| WRITTEN EXERCISE A |
Please write out the part of the calculator documentation that opens with the words containing "Type: DoubleContourIntegralParameters |" and closes with "parameter to NonSelfConsistent.".
| WRITTEN EXERCISE B |
Answer these questions from the calculator documentation:
(i) What default is given for the parameters used for the complex contour integration?
(ii) For non-self-consistent calculations, what should the IterationControlParameters parameter be set to?
(iii) What type is listed for the parameters used for numerical accuracy in the self-consistent SlaterKoster calculation?

| QUOTED PASSAGE |
★ ★ ★
The constructor for the DeviceSlaterKosterCalculator.
A sequence of SlaterKosterCalculator's containing a calculator for each electrode.
Type: A sequence of SlaterKosterCalculator's.
The ContourIntegralParameters used for the complex contour integration.
Type: DoubleContourIntegralParameters | SingleContourIntegralParameters
Default:
A default DoubleContourIntegralParameters object.
An object describing the basis set used for the SlaterKoster calculation.
Type: SlaterKosterTable | DFTBDirectory | HotbitDirectory
Default:
The repulsive pair potentials used for total energy and force calculations
Type: DFTBDirectory | HotbitDirectory | A list or tuple of PairPotential objects |
Default:
The NumericalAccuracyParameters used for the self-consistent SlaterKoster calculation.
Type: NumericalAccuracyParameters
Default:
A default NumericalAccuracyParameters object.
The IterationControlParameters used for the self-consistent SlaterKoster calculation. For non-self-consistent calculations set this parameter to NonSelfConsistent.
★ ★ ★
[Dataset items]
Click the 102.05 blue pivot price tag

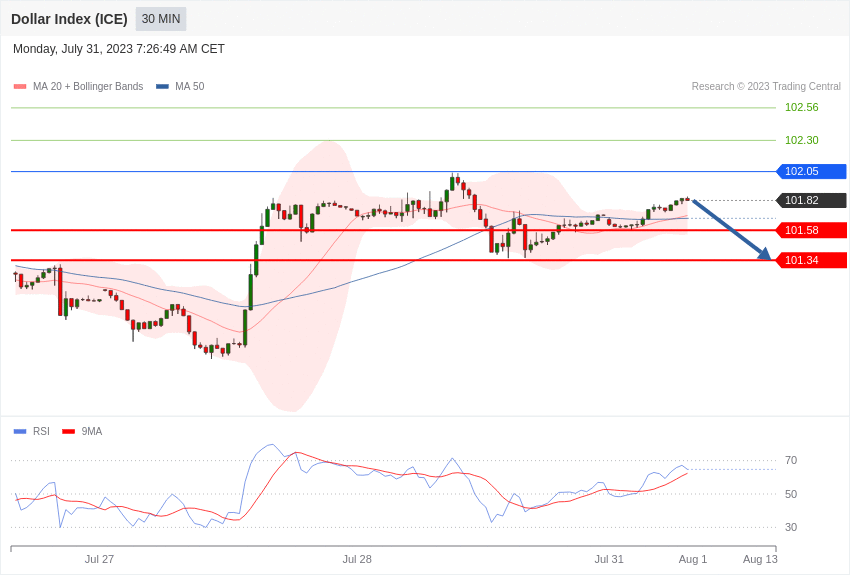(x=812, y=171)
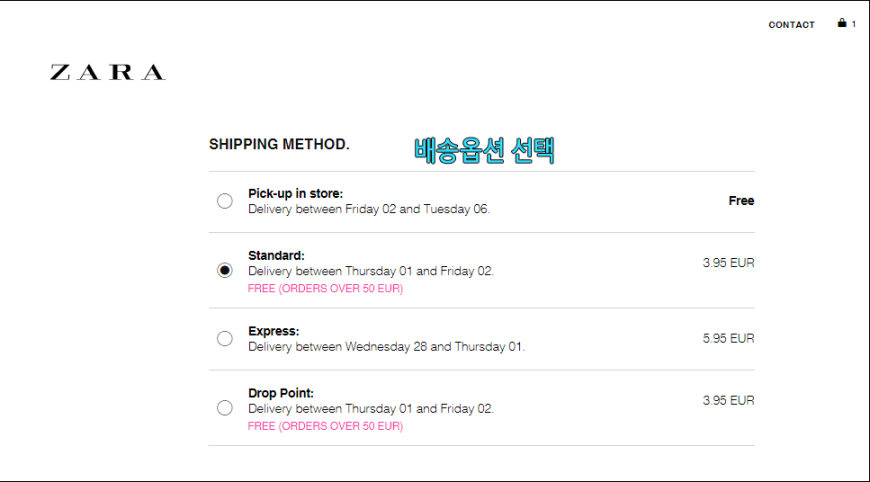Choose the Drop Point radio button
870x482 pixels.
point(225,408)
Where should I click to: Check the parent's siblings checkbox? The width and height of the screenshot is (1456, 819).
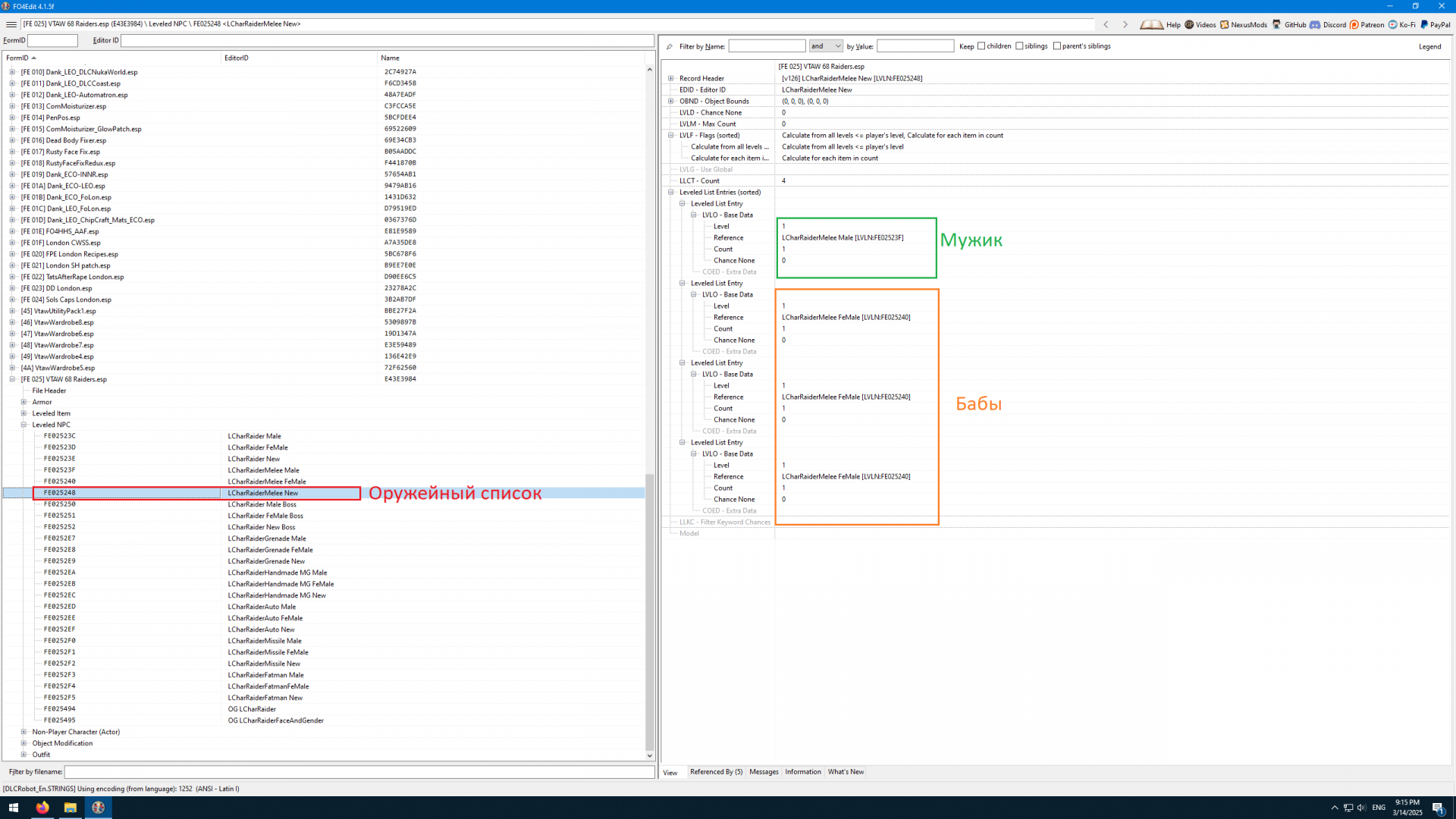pyautogui.click(x=1057, y=46)
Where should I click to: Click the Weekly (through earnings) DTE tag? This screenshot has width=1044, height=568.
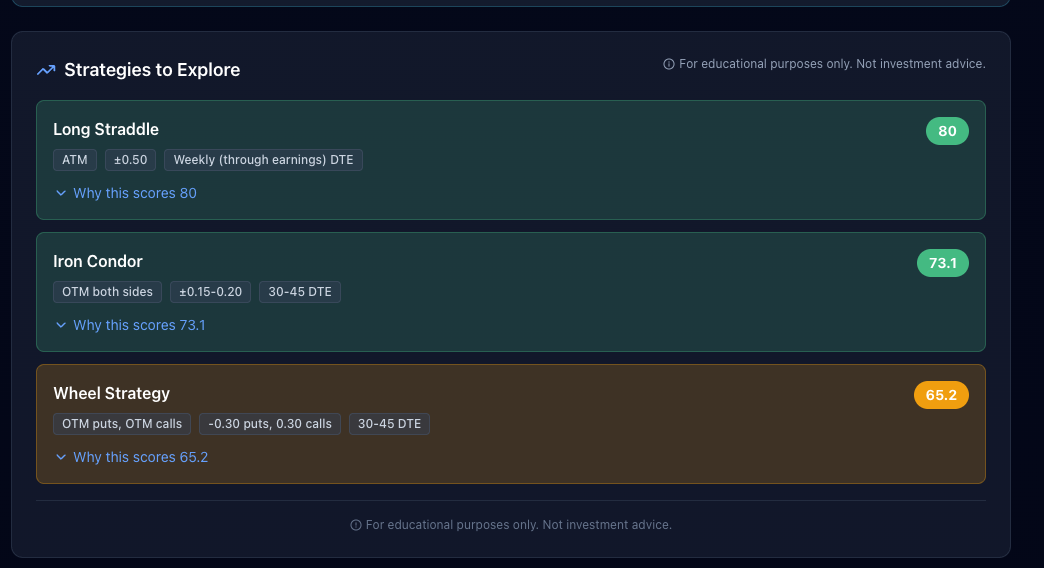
★ ★ ★
| EXERCISE ANSWER A |
Type: DoubleContourIntegralParameters | SingleContourIntegralParameters
Default:
A default DoubleContourIntegralParameters object.
An object describing the basis set used for the SlaterKoster calculation.
Type: SlaterKosterTable | DFTBDirectory | HotbitDirectory
Default:
The repulsive pair potentials used for total energy and force calculations
Type: DFTBDirectory | HotbitDirectory | A list or tuple of PairPotential objects |
Default:
The NumericalAccuracyParameters used for the self-consistent SlaterKoster calculation.
Type: NumericalAccuracyParameters
Default:
A default NumericalAccuracyParameters object.
The IterationControlParameters used for the self-consistent SlaterKoster calculation. For non-self-consistent calculations set this parameter to NonSelfConsistent.

| EXERCISE ANSWER B |
(i) A default DoubleContourIntegralParameters object.
(ii) NonSelfConsistent.
(iii) NumericalAccuracyParameters.